Philpott privately checked Robinson’s claim with the RAF Police HQ at Rudloe Manor in Wiltshire. To her surprise, they confirmed Robinson did visit Stanmore and was interviewed – but not arrested – by a police officer. In her response to Irving, Philpott said she could not provide any details of the discussion as Robinson’s information was given “in confidence”. But the newly-released files reveal that Robinson had indeed told them that “He had a dream that in the near future a bomb would explode in the London area, but thought that the target might be a London-based naval unit.” An IRA bomb exploded outside the RAF base on 21 June 1990, eight weeks after the prediction.
RAF Rudloe Manor also features heavily in the files as the obsessive focus of UFO conspiracy rumours during the 1990s. Some ufologists became so convinced the government was hiding wreckage of crashed flying saucers that attempts were made to break into the facility. Other stories spread that a secret MoD ‘Men In Black’ unit was based at Rudloe, from where it investigated close encounters and conducted secret research.
But as Philpott pointed out to letter-writers, Rudloe was at that time the HQ for the RAF’s Flying Complaints Flight, responsible for investigating reports of low-flying aircraft. Inevitably, some UFO reports ended up in the RAF’s ‘low-flying’ inbox at Rudloe Manor. But these were simply collected, put in an envelope and sent to the MoD’s UFO desk in London for follow-up. Quite how this plain fact became transformed into tales of spacecraft and aliens hidden in secret tunnels remains the real mystery.
Other highlights from the files include copies of official papers from 1974 discussing the Berwyn Mountains UFO ‘crash’ in North Wales.
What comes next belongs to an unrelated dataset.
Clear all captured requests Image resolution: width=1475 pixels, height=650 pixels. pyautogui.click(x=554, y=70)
This story was resurrected by ufologists at the time of that ‘flying saucer’ 50th anniversary and quickly became transformed into Britain’s answer to the Roswell incident. But the contemporary records reveal a far less sensational story. The MoD received just five reports describing bright fireballs falling to earth – but none of these came from Wales. On the same night, villagers living near the mountains called emergency services to report “a brilliant ball of light apparently coming down over the hills, accompanied by a flash and an immense bang”. A search of the hills by an RAF rescue team found no sign of any impact and astronomers soon identified the fireballs as part of a meteor shower. Shortly afterwards, the British Geological Survey identified the “immense bang” as an earth tremor originating on the Bala faultline. The complex Berwyn case is the subject of a book, UFO Down, by FT writer Andy Roberts, published this month by the Centre for Fortean Zoology (and reviewed next issue).
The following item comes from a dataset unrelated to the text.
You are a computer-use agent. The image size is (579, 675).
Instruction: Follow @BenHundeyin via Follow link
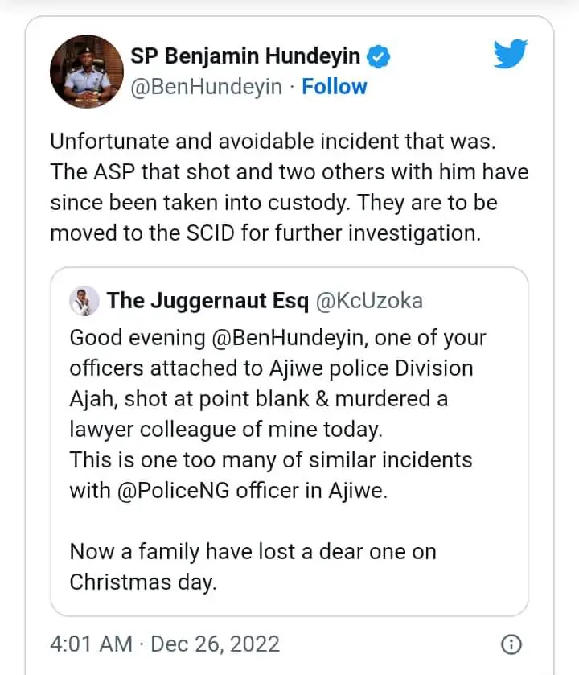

While some crashed UFO legends do have a factual basis (there was a meteor, and an earth tremor at Berwyn), the files expose others as based entirely on rumour and gossip or, like the ‘alien autopsy’, as hoaxes. Nevertheless, persistent letter-writers who believed these legends targeted Prime Ministers John Major and Tony Blair with demands for confirmation that the Government had proof aliens really had landed in the UK. One asked Blair if he could verify that films and TV shows like The X-Files and Independence Day were part of “a strategy by Western governments to prepare the population for the admission that there has indeed been contact from aliens, extraterrestrials, trans-dimensionals and/or time travellers”.
Another made a 100-to-1 bet with bookmakers Ladbrokes that “aliens would be found on Earth dead or alive before the end of the century”. After reading about the Roswell incident and the ‘alien autopsy’, he approached the government during 1999 for evidence to support his claim when Ladbrokes refused to pay out. Unfortunately for him, the MoD said they were open-minded about extraterrestrial life but had no evidence of its existence.